Champagne, a place-name that has become a universal synonym for joy and festivity, actually began as a word of humble origin. Like campagna, its Italian counterpart, it’s derived from the Latin campus, which means “open field.” In French campus became champ, with the old language extending this to champaign, for “battlefield,” and champaine, for “district of plains.” Today this vast, endless plain—in the 19th century the famed writer Stendahl bemoaned “the atrocious flat wretchedness of Champagne”—has been the center of Champagne production for more than two centuries, stocking the cellars of its many conquerors (Napoléon, Czar Nicholas I, the Duke of Wellington) as well as those of contemporary case-toting bubblyphiles. Yet long before a drink put it on the map, this area of northern France was marked by great architecture and bloodstained history.

Picardy’s monotonous chalk plains are home, in fact, to many of France’s greatest medieval cathedrals, including those of Amiens, Reims, and Laon.
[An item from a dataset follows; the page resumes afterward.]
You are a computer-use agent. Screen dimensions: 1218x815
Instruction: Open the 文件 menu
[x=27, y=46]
These great structures testify to the wealth this region enjoyed thanks to its prime location between Paris and northern Europe. The “flying buttresses” and heaven-seeking spires of these cathedrals remind us that medieval stoneworkers sought to raise radically new Gothic arches to improbable heights, running for cover when the naves failed to stand. Happily, most have stood the test of time (though you might want to hover near the exits at Beauvais, the tallest cathedral in France—it still makes some engineers nervous).

But the region’s crossroads status also exacted a heavy toll, and it paid heavily for its role as a battleground for the bickering British, German, and French. From pre-Roman times to the armistice of 1945, some of Europe’s costliest wars were fought on northern French soil. World War I and World War II were especially unkind: epic cemeteries cover the plains of Picardy, and you can still see bullet-pocked buildings in Amiens. These days, happily, the vineyards of Champagne attract tourists interested in less sobering events.

TOP REASONS TO GO

Champagne—what else!: Drink it, see the vineyards, visit the cavernous chalk cellars where bottles are stored by the million.
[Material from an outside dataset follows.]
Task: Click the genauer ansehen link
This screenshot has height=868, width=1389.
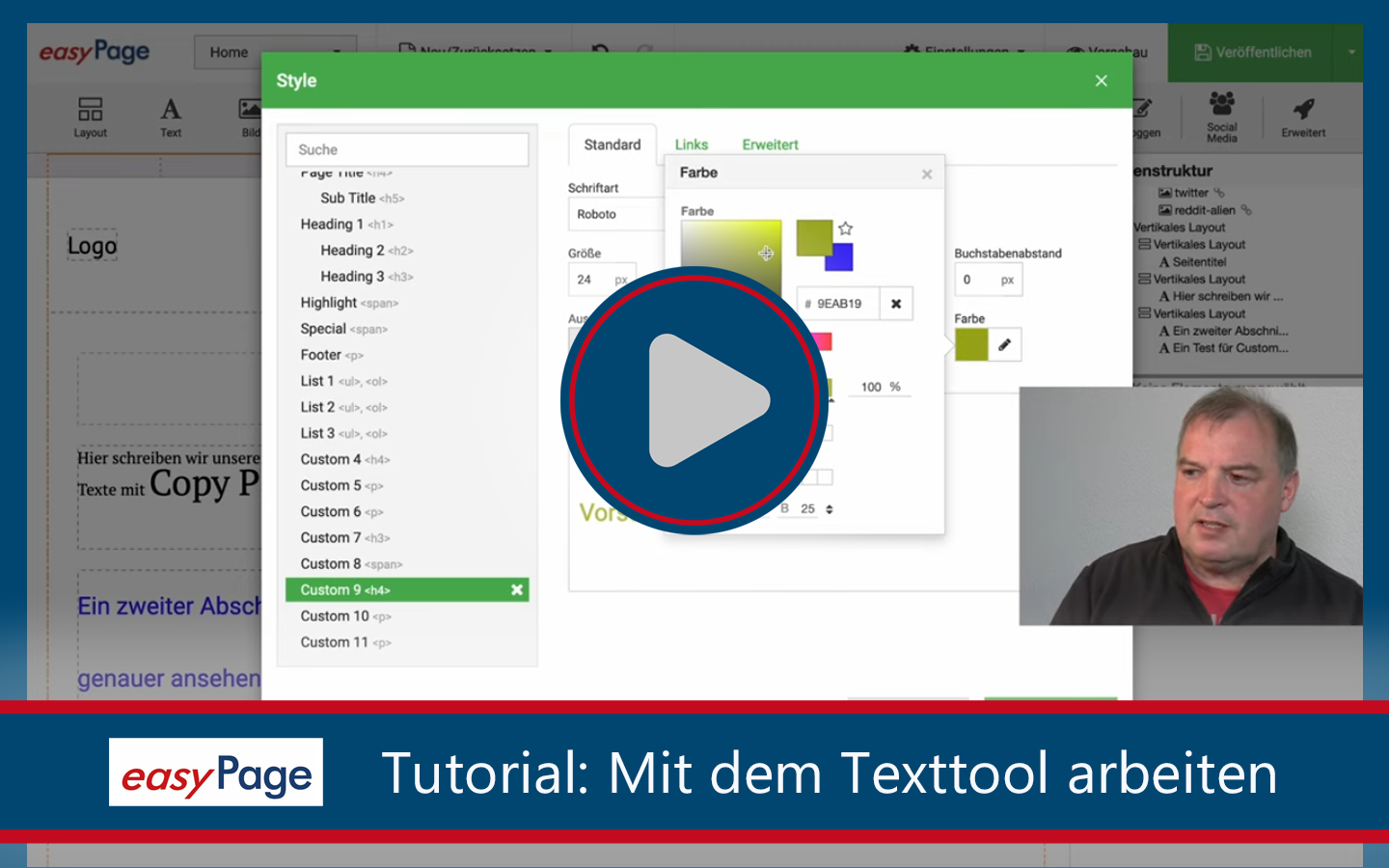Action: point(166,678)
Gothic Glory: No fewer than 10 Gothic cathedrals dot the region—check out the rivalry between the biggest of them (Amiens) and the tallest (neighboring Beauvais).

Tiny L’Épine: Set on the Route du Champagne, this cozy village has the superlative Aux Armes de Champagne restaurant, set across from its pretty stone-lacework church.

Laon, “Crowned Mountain”: With its cathedral towers patrolling the hilly horizon, Laon has a site whose grandeur rivals Mont-St-Michel (and just as exciting in close-up, with mighty stone oxen guarding the church towers).

The Capital of Bubbly: Drink now, pray later in Reims, the “Champagne City” and also home to France’s great coronation cathedral.

GETTING ORIENTED

Few drinks in the world have such a pull on the imagination as Champagne, yet surprisingly few tourists visit the pretty vineyards south of Reims. Perhaps it’s because the Champagne region is a bit of a backwater, halfway between Paris and Luxembourg. The 2007 arrival of the TGV line serving eastern France and Germany is helping to change all this. Northwest of Laon, the hills of Champagne give way to the plains of Picardy, where only giant cathedrals and giant pyramids of sugar beets in fall break up the skyline.

Champagne. The region’s obsession with Champagne is especially evident in Reims, the region’s hub, home to the great Champagne houses and site of one of the most historically important cathedrals in France. Once you tally up the 34 VIPs who have been crowned here and toured some Champagne cellars to bone up on the history of this noble beverage, you can head south.